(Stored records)

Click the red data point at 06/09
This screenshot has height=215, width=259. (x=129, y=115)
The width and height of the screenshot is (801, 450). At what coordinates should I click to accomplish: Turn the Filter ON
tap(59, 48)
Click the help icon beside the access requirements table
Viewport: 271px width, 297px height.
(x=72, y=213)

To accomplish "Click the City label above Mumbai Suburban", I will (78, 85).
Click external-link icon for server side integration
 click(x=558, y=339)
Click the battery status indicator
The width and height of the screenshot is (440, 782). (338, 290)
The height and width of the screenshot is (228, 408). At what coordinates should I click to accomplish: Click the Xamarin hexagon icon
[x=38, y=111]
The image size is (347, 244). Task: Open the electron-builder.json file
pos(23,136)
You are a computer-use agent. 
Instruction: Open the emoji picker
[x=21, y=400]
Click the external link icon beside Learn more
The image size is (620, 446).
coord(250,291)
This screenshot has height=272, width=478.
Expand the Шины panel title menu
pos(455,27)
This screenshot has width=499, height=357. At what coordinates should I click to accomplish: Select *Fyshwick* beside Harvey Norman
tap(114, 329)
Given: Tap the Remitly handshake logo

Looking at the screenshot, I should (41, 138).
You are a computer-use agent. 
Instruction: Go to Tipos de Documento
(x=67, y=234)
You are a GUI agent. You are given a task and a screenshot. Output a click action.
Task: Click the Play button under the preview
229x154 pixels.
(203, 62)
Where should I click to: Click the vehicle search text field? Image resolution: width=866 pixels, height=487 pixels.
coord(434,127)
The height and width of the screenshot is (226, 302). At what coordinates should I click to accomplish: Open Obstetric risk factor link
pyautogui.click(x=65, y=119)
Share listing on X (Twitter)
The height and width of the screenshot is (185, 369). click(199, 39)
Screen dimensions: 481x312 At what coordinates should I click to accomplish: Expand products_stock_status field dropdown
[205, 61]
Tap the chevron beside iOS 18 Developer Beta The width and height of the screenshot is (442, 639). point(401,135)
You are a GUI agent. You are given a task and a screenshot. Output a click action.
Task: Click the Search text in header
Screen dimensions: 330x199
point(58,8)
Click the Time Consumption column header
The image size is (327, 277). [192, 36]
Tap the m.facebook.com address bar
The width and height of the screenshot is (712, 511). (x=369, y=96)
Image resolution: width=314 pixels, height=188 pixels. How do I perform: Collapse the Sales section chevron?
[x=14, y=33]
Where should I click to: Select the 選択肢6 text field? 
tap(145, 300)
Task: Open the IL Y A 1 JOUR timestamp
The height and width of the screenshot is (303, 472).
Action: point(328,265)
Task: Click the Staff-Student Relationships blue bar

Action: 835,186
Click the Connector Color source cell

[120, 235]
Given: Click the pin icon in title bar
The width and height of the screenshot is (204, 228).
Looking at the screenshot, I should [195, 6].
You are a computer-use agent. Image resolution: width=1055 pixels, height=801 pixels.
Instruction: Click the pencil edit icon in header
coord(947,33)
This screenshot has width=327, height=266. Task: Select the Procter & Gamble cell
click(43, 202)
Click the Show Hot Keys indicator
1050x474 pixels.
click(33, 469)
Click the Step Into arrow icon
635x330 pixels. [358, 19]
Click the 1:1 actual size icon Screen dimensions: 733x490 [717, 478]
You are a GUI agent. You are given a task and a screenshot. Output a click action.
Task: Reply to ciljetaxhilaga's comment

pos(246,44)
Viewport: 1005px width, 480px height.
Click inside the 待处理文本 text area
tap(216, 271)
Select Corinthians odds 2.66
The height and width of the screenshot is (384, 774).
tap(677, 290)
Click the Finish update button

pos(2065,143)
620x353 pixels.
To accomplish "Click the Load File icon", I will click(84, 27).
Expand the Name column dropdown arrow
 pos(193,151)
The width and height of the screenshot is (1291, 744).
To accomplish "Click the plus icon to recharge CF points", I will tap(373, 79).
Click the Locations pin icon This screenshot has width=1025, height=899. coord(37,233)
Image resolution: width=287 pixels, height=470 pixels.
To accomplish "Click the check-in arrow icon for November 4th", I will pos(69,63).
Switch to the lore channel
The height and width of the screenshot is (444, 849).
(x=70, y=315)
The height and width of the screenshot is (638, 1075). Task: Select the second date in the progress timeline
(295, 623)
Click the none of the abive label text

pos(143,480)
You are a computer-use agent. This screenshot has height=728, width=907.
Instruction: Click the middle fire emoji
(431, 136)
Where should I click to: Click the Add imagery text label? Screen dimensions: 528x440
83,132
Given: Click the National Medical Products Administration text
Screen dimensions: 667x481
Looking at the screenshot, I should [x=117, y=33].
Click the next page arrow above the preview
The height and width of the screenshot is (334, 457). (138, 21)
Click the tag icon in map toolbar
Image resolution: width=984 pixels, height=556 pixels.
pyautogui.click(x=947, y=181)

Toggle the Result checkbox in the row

= WORK REQUIRED =
All of the data above must be retyped exactly.

= EXERCISE RESULT =
Click the red data point at 06/09
This screenshot has height=215, width=259. (x=129, y=115)
The width and height of the screenshot is (801, 450). At what coordinates should I click to accomplish: Turn the Filter ON
tap(59, 48)
Click the help icon beside the access requirements table
Viewport: 271px width, 297px height.
(x=72, y=213)

To accomplish "Click the City label above Mumbai Suburban", I will (78, 85).
Click external-link icon for server side integration
 click(x=558, y=339)
Click the battery status indicator
The width and height of the screenshot is (440, 782). (338, 290)
The height and width of the screenshot is (228, 408). At what coordinates should I click to accomplish: Click the Xamarin hexagon icon
[x=38, y=111]
The image size is (347, 244). Task: Open the electron-builder.json file
pos(23,136)
You are a computer-use agent. 
Instruction: Open the emoji picker
[x=21, y=400]
Click the external link icon beside Learn more
The image size is (620, 446).
coord(250,291)
This screenshot has height=272, width=478.
Expand the Шины panel title menu
pos(455,27)
This screenshot has width=499, height=357. At what coordinates should I click to accomplish: Select *Fyshwick* beside Harvey Norman
tap(114, 329)
Given: Tap the Remitly handshake logo

Looking at the screenshot, I should (41, 138).
You are a computer-use agent. 
Instruction: Go to Tipos de Documento
(x=67, y=234)
You are a GUI agent. You are given a task and a screenshot. Output a click action.
Task: Click the Play button under the preview
229x154 pixels.
(203, 62)
Where should I click to: Click the vehicle search text field? Image resolution: width=866 pixels, height=487 pixels.
coord(434,127)
The height and width of the screenshot is (226, 302). At what coordinates should I click to accomplish: Open Obstetric risk factor link
pyautogui.click(x=65, y=119)
Share listing on X (Twitter)
The height and width of the screenshot is (185, 369). click(199, 39)
Screen dimensions: 481x312 At what coordinates should I click to accomplish: Expand products_stock_status field dropdown
[205, 61]
Tap the chevron beside iOS 18 Developer Beta The width and height of the screenshot is (442, 639). point(401,135)
You are a GUI agent. You are given a task and a screenshot. Output a click action.
Task: Click the Search text in header
Screen dimensions: 330x199
point(58,8)
Click the Time Consumption column header
The image size is (327, 277). [192, 36]
Tap the m.facebook.com address bar
The width and height of the screenshot is (712, 511). (x=369, y=96)
Image resolution: width=314 pixels, height=188 pixels. How do I perform: Collapse the Sales section chevron?
[x=14, y=33]
Where should I click to: Select the 選択肢6 text field? 
tap(145, 300)
Task: Open the IL Y A 1 JOUR timestamp
The height and width of the screenshot is (303, 472).
Action: point(328,265)
Task: Click the Staff-Student Relationships blue bar

Action: 835,186
Click the Connector Color source cell

[120, 235]
Given: Click the pin icon in title bar
The width and height of the screenshot is (204, 228).
Looking at the screenshot, I should [195, 6].
You are a computer-use agent. Image resolution: width=1055 pixels, height=801 pixels.
Instruction: Click the pencil edit icon in header
coord(947,33)
This screenshot has width=327, height=266. Task: Select the Procter & Gamble cell
click(43, 202)
Click the Show Hot Keys indicator
1050x474 pixels.
click(33, 469)
Click the Step Into arrow icon
635x330 pixels. [358, 19]
Click the 1:1 actual size icon Screen dimensions: 733x490 [717, 478]
You are a GUI agent. You are given a task and a screenshot. Output a click action.
Task: Reply to ciljetaxhilaga's comment

pos(246,44)
Viewport: 1005px width, 480px height.
Click inside the 待处理文本 text area
tap(216, 271)
Select Corinthians odds 2.66
The height and width of the screenshot is (384, 774).
tap(677, 290)
Click the Finish update button

pos(2065,143)
620x353 pixels.
To accomplish "Click the Load File icon", I will click(84, 27).
Expand the Name column dropdown arrow
 pos(193,151)
The width and height of the screenshot is (1291, 744).
To accomplish "Click the plus icon to recharge CF points", I will tap(373, 79).
Click the Locations pin icon This screenshot has width=1025, height=899. coord(37,233)
Image resolution: width=287 pixels, height=470 pixels.
To accomplish "Click the check-in arrow icon for November 4th", I will pos(69,63).
Switch to the lore channel
The height and width of the screenshot is (444, 849).
(x=70, y=315)
The height and width of the screenshot is (638, 1075). Task: Select the second date in the progress timeline
(295, 623)
Click the none of the abive label text

pos(143,480)
You are a computer-use agent. This screenshot has height=728, width=907.
Instruction: Click the middle fire emoji
(431, 136)
Where should I click to: Click the Add imagery text label? Screen dimensions: 528x440
83,132
Given: Click the National Medical Products Administration text
Screen dimensions: 667x481
Looking at the screenshot, I should [x=117, y=33].
Click the next page arrow above the preview
The height and width of the screenshot is (334, 457). (138, 21)
Click the tag icon in map toolbar
Image resolution: width=984 pixels, height=556 pixels.
pyautogui.click(x=947, y=181)

Toggle the Result checkbox in the row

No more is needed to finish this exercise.